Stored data
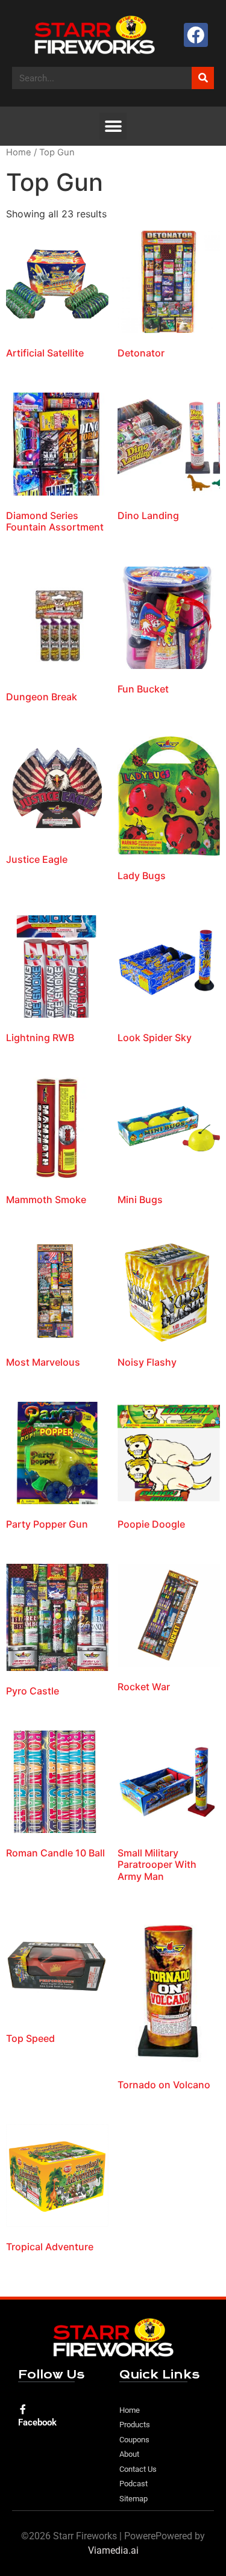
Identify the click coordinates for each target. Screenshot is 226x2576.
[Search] (203, 78)
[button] (113, 126)
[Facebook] (196, 35)
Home (18, 152)
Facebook (37, 2422)
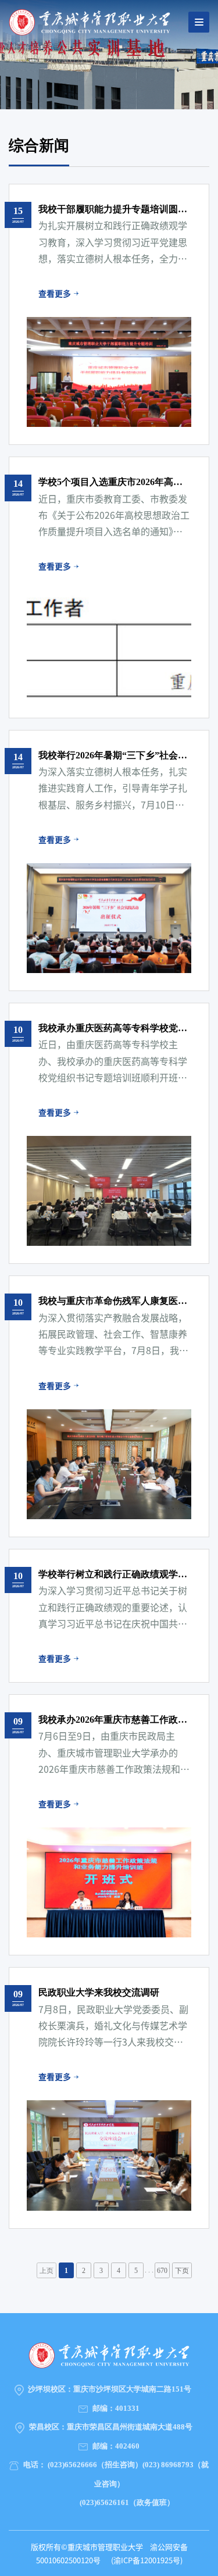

## WHAT THIS TASK INVOLVES
If the data includes images, skip them and copy every line exactly.

## RESULT
Identify the click coordinates for each target. Screenshot is 226x2576.
[Search] (203, 78)
[button] (113, 126)
[Facebook] (196, 35)
Home (18, 152)
Facebook (37, 2422)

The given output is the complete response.